Clearly invigorated by her new album, “Backwoods Barbie” on her own
Dolly Records, Parton outshines even her bigger-than-life persona on
this early spring morning. The back problems that delayed the start of
the tour are behind her. Her voice is slightly hoarse due to exhaustive
tour rehearsals, but Parton is quick with a laugh or a joke, and doesn’t
hesitate to break into song to make her point. It’s apparent that being
Dolly Parton, even curled up on a sofa sipping a bottle of water, doing
maybe her 10,000th career interview, is a full-time gig and one she
happily embraces.
“I’m a very professional Dolly Parton,” she says without a trace of
sarcasm. “I can’t tell anybody else how to run their life or their
business, but I really believe I’ve got a good bead on myself.
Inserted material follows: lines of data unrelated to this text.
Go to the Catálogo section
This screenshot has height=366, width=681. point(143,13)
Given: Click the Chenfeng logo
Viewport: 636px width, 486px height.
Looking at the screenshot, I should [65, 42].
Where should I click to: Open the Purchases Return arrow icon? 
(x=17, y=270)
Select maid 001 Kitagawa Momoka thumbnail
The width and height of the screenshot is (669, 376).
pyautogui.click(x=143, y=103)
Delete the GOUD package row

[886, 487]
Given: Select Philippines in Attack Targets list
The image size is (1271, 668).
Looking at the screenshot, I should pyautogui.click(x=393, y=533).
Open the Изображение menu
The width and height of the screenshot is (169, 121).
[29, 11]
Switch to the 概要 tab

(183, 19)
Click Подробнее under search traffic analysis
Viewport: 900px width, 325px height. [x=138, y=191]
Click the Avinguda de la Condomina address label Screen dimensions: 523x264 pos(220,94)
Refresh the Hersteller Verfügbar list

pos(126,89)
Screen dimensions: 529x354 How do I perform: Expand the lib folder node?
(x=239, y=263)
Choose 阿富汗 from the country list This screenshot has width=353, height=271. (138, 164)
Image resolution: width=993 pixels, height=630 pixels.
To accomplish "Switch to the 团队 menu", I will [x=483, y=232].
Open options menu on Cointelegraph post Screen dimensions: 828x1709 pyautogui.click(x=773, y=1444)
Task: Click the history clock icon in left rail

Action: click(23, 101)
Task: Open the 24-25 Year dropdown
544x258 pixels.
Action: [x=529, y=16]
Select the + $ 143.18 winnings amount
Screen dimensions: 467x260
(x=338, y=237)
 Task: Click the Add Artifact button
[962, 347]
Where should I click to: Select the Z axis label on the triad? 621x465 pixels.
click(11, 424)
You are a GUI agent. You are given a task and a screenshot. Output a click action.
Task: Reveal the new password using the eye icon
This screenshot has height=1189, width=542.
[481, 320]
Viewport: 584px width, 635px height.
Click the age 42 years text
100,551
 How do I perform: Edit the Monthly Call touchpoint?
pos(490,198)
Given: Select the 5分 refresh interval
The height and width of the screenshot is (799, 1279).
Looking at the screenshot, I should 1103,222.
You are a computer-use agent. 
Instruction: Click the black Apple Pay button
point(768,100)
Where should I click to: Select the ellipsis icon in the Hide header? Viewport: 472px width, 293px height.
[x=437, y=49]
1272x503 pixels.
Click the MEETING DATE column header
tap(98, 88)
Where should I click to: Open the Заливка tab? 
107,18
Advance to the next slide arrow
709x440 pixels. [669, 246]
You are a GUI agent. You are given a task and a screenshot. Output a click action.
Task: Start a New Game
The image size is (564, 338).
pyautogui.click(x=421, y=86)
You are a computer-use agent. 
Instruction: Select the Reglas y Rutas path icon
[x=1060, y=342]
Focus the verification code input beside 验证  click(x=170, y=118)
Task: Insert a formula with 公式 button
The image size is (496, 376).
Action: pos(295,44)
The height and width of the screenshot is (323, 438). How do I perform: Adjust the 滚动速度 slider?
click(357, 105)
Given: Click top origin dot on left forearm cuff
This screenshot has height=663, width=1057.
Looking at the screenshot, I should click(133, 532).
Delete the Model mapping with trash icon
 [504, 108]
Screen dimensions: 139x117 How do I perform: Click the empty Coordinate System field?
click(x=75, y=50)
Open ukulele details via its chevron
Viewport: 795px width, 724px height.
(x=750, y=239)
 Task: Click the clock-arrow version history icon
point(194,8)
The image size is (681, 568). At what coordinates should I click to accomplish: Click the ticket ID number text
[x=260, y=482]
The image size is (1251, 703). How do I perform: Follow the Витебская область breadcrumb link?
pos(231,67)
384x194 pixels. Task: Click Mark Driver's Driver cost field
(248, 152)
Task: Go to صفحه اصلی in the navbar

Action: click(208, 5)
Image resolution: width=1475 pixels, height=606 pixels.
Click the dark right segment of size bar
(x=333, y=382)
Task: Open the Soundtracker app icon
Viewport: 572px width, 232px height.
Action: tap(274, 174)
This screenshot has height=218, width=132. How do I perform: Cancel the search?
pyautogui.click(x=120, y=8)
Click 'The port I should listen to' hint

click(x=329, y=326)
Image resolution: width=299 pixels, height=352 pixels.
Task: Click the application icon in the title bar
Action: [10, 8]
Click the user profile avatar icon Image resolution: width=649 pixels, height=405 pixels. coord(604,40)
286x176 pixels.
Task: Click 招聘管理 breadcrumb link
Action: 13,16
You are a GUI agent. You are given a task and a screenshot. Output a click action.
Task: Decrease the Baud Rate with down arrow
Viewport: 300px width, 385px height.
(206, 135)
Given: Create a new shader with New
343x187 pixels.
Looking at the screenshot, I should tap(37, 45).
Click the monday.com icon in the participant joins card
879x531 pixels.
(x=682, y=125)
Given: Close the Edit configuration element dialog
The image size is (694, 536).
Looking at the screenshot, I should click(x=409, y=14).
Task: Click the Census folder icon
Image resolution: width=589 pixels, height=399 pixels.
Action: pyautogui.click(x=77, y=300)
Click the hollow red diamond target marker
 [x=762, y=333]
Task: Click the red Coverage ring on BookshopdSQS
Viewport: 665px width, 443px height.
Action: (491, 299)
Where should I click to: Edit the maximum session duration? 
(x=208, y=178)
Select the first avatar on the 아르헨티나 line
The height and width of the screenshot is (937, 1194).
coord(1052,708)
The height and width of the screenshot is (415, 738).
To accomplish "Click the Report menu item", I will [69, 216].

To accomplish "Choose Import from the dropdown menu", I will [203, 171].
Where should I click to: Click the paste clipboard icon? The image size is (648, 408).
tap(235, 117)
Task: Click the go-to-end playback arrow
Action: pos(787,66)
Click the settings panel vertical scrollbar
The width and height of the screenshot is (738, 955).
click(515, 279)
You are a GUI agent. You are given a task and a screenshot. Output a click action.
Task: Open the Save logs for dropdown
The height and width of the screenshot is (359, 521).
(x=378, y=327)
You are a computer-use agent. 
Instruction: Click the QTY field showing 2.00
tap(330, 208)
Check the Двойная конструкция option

I know
who I am, I know what I can and can’t do, I know what I will and won’t
do, I know what I’m capable of.” Parton, 62, whose tour begins Tuesday
in Pittsburgh, is living proof that it is possible to be a “backwoods
Barbie” (to use her term), as well as a respected singer/songwriter, a
multimedia icon and a savvy businesswoman.
Amid these talents, her priorities are clear. “I am a songwriter first,
and a singer second, and an entertainer,” she says. “I enjoy all of that
and I take it all so seriously.” That’s not to say the message can’t
sometimes be overwhelmed by the presentation. “I’ve often been
misunderstood, and it has taken 40 years for people to realize how
serious I am about the music,” Parton says. “But this is also serious,
the way I look. This is how I’m comfortable.” The way she looks, sings
and performs has made her a worldwide brand, and one that some feel has
underachieved at the box office. “If I say to you, ‘Barbra Streisand,
Bette Midler, Cher and Dolly Parton,’ who’s the odd one out?” Neil
Warnock, CEO at her worldwide booking firm the Agency Group, asks
rhetorically. “Dolly is, because she doesn’t do the box office that the
others do. And she should. She’s as iconic as any one of those artists.”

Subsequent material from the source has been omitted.